(Text and element pointing items)
* * * *
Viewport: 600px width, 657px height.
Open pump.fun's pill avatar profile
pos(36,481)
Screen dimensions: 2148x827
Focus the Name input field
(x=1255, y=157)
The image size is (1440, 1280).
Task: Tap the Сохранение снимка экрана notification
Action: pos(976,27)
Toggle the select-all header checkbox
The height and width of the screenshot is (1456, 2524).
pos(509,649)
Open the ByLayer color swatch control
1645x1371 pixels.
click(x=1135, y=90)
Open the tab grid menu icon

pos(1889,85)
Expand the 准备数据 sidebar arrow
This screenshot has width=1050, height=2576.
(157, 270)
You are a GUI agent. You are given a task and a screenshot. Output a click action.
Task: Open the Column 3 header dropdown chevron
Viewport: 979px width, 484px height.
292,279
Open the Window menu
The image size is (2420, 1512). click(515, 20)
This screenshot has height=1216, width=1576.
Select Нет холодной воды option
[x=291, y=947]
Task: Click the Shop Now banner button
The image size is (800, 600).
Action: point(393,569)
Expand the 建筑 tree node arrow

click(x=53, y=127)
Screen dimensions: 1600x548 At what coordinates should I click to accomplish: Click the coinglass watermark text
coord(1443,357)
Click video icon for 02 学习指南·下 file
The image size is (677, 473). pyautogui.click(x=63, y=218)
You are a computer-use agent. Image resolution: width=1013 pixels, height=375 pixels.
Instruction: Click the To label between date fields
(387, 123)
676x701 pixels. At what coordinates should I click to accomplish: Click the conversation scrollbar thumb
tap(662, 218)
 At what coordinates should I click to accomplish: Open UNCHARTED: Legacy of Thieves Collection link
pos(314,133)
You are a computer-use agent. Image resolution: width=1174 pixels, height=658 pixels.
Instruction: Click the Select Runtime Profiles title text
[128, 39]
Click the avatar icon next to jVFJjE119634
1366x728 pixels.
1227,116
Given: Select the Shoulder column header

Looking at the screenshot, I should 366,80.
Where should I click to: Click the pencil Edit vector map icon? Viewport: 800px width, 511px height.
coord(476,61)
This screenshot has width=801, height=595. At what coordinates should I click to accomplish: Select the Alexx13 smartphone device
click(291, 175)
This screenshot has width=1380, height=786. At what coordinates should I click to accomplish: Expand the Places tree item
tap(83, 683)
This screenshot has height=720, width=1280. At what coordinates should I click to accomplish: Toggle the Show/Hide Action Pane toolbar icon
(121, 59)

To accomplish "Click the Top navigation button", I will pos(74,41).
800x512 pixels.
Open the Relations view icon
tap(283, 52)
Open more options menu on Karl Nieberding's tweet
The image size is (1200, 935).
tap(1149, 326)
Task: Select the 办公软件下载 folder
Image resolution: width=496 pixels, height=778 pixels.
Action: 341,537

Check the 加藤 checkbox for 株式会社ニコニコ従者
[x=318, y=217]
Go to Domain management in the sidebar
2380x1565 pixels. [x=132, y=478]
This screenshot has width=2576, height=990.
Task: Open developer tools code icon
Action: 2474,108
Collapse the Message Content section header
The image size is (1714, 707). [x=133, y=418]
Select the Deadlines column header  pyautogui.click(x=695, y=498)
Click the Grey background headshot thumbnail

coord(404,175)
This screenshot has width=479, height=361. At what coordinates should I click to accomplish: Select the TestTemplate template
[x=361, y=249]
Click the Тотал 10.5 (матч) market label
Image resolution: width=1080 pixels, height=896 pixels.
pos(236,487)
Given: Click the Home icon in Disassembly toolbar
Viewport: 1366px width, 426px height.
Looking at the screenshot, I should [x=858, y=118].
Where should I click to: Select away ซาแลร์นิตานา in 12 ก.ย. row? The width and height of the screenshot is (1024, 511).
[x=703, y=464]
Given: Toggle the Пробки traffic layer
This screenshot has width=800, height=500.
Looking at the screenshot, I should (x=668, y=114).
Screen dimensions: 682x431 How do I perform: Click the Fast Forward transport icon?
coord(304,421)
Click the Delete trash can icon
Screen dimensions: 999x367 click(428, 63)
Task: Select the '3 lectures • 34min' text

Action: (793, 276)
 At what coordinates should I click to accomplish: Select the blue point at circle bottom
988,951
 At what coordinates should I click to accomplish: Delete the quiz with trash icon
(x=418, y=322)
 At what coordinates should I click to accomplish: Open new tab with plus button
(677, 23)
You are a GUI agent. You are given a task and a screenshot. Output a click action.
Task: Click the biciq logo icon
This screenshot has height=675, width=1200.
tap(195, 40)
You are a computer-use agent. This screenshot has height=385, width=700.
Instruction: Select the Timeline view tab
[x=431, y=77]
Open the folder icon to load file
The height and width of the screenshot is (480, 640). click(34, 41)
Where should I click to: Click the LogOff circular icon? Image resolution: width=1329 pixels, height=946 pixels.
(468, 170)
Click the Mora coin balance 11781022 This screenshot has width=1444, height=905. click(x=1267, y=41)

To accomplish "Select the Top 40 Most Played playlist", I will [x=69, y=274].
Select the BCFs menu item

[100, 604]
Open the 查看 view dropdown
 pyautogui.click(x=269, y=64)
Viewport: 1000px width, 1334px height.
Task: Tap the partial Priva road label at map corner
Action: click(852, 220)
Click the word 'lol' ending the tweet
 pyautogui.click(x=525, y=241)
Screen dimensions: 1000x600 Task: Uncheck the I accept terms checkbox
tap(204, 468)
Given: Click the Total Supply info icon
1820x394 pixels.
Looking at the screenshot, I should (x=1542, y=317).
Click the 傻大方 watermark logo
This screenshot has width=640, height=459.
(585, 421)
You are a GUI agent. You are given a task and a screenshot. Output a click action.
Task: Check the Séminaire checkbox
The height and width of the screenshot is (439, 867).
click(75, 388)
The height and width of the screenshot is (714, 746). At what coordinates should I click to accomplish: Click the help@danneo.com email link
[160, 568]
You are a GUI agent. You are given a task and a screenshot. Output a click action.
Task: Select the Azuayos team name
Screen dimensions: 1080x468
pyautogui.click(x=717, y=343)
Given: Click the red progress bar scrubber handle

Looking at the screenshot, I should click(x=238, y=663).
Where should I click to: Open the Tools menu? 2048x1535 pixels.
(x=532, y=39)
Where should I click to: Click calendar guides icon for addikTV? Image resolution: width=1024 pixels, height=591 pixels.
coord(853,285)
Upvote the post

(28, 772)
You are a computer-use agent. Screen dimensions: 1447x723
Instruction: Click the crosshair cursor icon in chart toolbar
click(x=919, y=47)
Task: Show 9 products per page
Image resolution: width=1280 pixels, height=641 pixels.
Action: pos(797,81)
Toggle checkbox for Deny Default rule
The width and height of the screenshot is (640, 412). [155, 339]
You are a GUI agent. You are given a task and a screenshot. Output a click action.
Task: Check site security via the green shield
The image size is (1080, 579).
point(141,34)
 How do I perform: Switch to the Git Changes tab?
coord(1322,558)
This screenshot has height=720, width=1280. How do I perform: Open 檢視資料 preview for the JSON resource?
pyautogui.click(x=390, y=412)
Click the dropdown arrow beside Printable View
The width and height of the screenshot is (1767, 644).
* * * *
Format every line of the items above as a JSON list of strings, one string per line. Leave out the blank lines.

[
  "Viewport: 600px width, 657px height.",
  "Open pump.fun's pill avatar profile",
  "pos(36,481)",
  "Screen dimensions: 2148x827",
  "Focus the Name input field",
  "(x=1255, y=157)",
  "The image size is (1440, 1280).",
  "Task: Tap the Сохранение снимка экрана notification",
  "Action: pos(976,27)",
  "Toggle the select-all header checkbox",
  "The height and width of the screenshot is (1456, 2524).",
  "pos(509,649)",
  "Open the ByLayer color swatch control",
  "1645x1371 pixels.",
  "click(x=1135, y=90)",
  "Open the tab grid menu icon",
  "pos(1889,85)",
  "Expand the 准备数据 sidebar arrow",
  "This screenshot has width=1050, height=2576.",
  "(157, 270)",
  "You are a GUI agent. You are given a task and a screenshot. Output a click action.",
  "Task: Open the Column 3 header dropdown chevron",
  "Viewport: 979px width, 484px height.",
  "292,279",
  "Open the Window menu",
  "The image size is (2420, 1512). click(515, 20)",
  "This screenshot has height=1216, width=1576.",
  "Select Нет холодной воды option",
  "[x=291, y=947]",
  "Task: Click the Shop Now banner button",
  "The image size is (800, 600).",
  "Action: point(393,569)",
  "Expand the 建筑 tree node arrow",
  "click(x=53, y=127)",
  "Screen dimensions: 1600x548 At what coordinates should I click to accomplish: Click the coinglass watermark text",
  "coord(1443,357)",
  "Click video icon for 02 学习指南·下 file",
  "The image size is (677, 473). pyautogui.click(x=63, y=218)",
  "You are a computer-use agent. Image resolution: width=1013 pixels, height=375 pixels.",
  "Instruction: Click the To label between date fields",
  "(387, 123)",
  "676x701 pixels. At what coordinates should I click to accomplish: Click the conversation scrollbar thumb",
  "tap(662, 218)",
  " At what coordinates should I click to accomplish: Open UNCHARTED: Legacy of Thieves Collection link",
  "pos(314,133)",
  "You are a computer-use agent. Image resolution: width=1174 pixels, height=658 pixels.",
  "Instruction: Click the Select Runtime Profiles title text",
  "[128, 39]",
  "Click the avatar icon next to jVFJjE119634",
  "1366x728 pixels.",
  "1227,116",
  "Given: Select the Shoulder column header",
  "Looking at the screenshot, I should 366,80.",
  "Where should I click to: Click the pencil Edit vector map icon? Viewport: 800px width, 511px height.",
  "coord(476,61)",
  "This screenshot has width=801, height=595. At what coordinates should I click to accomplish: Select the Alexx13 smartphone device",
  "click(291, 175)",
  "This screenshot has width=1380, height=786. At what coordinates should I click to accomplish: Expand the Places tree item",
  "tap(83, 683)",
  "This screenshot has height=720, width=1280. At what coordinates should I click to accomplish: Toggle the Show/Hide Action Pane toolbar icon",
  "(121, 59)",
  "To accomplish \"Click the Top navigation button\", I will pos(74,41).",
  "800x512 pixels.",
  "Open the Relations view icon",
  "tap(283, 52)",
  "Open more options menu on Karl Nieberding's tweet",
  "The image size is (1200, 935).",
  "tap(1149, 326)",
  "Task: Select the 办公软件下载 folder",
  "Image resolution: width=496 pixels, height=778 pixels.",
  "Action: 341,537",
  "Check the 加藤 checkbox for 株式会社ニコニコ従者",
  "[x=318, y=217]",
  "Go to Domain management in the sidebar",
  "2380x1565 pixels. [x=132, y=478]",
  "This screenshot has width=2576, height=990.",
  "Task: Open developer tools code icon",
  "Action: 2474,108",
  "Collapse the Message Content section header",
  "The image size is (1714, 707). [x=133, y=418]",
  "Select the Deadlines column header  pyautogui.click(x=695, y=498)",
  "Click the Grey background headshot thumbnail",
  "coord(404,175)",
  "This screenshot has width=479, height=361. At what coordinates should I click to accomplish: Select the TestTemplate template",
  "[x=361, y=249]",
  "Click the Тотал 10.5 (матч) market label",
  "Image resolution: width=1080 pixels, height=896 pixels.",
  "pos(236,487)",
  "Given: Click the Home icon in Disassembly toolbar",
  "Viewport: 1366px width, 426px height.",
  "Looking at the screenshot, I should [x=858, y=118].",
  "Where should I click to: Select away ซาแลร์นิตานา in 12 ก.ย. row? The width and height of the screenshot is (1024, 511).",
  "[x=703, y=464]",
  "Given: Toggle the Пробки traffic layer",
  "This screenshot has width=800, height=500.",
  "Looking at the screenshot, I should (x=668, y=114).",
  "Screen dimensions: 682x431 How do I perform: Click the Fast Forward transport icon?",
  "coord(304,421)",
  "Click the Delete trash can icon",
  "Screen dimensions: 999x367 click(428, 63)",
  "Task: Select the '3 lectures • 34min' text",
  "Action: (793, 276)",
  " At what coordinates should I click to accomplish: Select the blue point at circle bottom",
  "988,951",
  " At what coordinates should I click to accomplish: Delete the quiz with trash icon",
  "(x=418, y=322)",
  " At what coordinates should I click to accomplish: Open new tab with plus button",
  "(677, 23)",
  "You are a GUI agent. You are given a task and a screenshot. Output a click action.",
  "Task: Click the biciq logo icon",
  "This screenshot has height=675, width=1200.",
  "tap(195, 40)",
  "You are a computer-use agent. This screenshot has height=385, width=700.",
  "Instruction: Select the Timeline view tab",
  "[x=431, y=77]",
  "Open the folder icon to load file",
  "The height and width of the screenshot is (480, 640). click(34, 41)",
  "Where should I click to: Click the LogOff circular icon? Image resolution: width=1329 pixels, height=946 pixels.",
  "(468, 170)",
  "Click the Mora coin balance 11781022 This screenshot has width=1444, height=905. click(x=1267, y=41)",
  "To accomplish \"Select the Top 40 Most Played playlist\", I will [x=69, y=274].",
  "Select the BCFs menu item",
  "[100, 604]",
  "Open the 查看 view dropdown",
  " pyautogui.click(x=269, y=64)",
  "Viewport: 1000px width, 1334px height.",
  "Task: Tap the partial Priva road label at map corner",
  "Action: click(852, 220)",
  "Click the word 'lol' ending the tweet",
  " pyautogui.click(x=525, y=241)",
  "Screen dimensions: 1000x600 Task: Uncheck the I accept terms checkbox",
  "tap(204, 468)",
  "Given: Click the Total Supply info icon",
  "1820x394 pixels.",
  "Looking at the screenshot, I should (x=1542, y=317).",
  "Click the 傻大方 watermark logo",
  "This screenshot has width=640, height=459.",
  "(585, 421)",
  "You are a GUI agent. You are given a task and a screenshot. Output a click action.",
  "Task: Check the Séminaire checkbox",
  "The height and width of the screenshot is (439, 867).",
  "click(75, 388)",
  "The height and width of the screenshot is (714, 746). At what coordinates should I click to accomplish: Click the help@danneo.com email link",
  "[160, 568]",
  "You are a GUI agent. You are given a task and a screenshot. Output a click action.",
  "Task: Select the Azuayos team name",
  "Screen dimensions: 1080x468",
  "pyautogui.click(x=717, y=343)",
  "Given: Click the red progress bar scrubber handle",
  "Looking at the screenshot, I should click(x=238, y=663).",
  "Where should I click to: Open the Tools menu? 2048x1535 pixels.",
  "(x=532, y=39)",
  "Where should I click to: Click calendar guides icon for addikTV? Image resolution: width=1024 pixels, height=591 pixels.",
  "coord(853,285)",
  "Upvote the post",
  "(28, 772)",
  "You are a computer-use agent. Screen dimensions: 1447x723",
  "Instruction: Click the crosshair cursor icon in chart toolbar",
  "click(x=919, y=47)",
  "Task: Show 9 products per page",
  "Image resolution: width=1280 pixels, height=641 pixels.",
  "Action: pos(797,81)",
  "Toggle checkbox for Deny Default rule",
  "The width and height of the screenshot is (640, 412). [155, 339]",
  "You are a GUI agent. You are given a task and a screenshot. Output a click action.",
  "Task: Check site security via the green shield",
  "The image size is (1080, 579).",
  "point(141,34)",
  " How do I perform: Switch to the Git Changes tab?",
  "coord(1322,558)",
  "This screenshot has height=720, width=1280. How do I perform: Open 檢視資料 preview for the JSON resource?",
  "pyautogui.click(x=390, y=412)",
  "Click the dropdown arrow beside Printable View",
  "The width and height of the screenshot is (1767, 644)."
]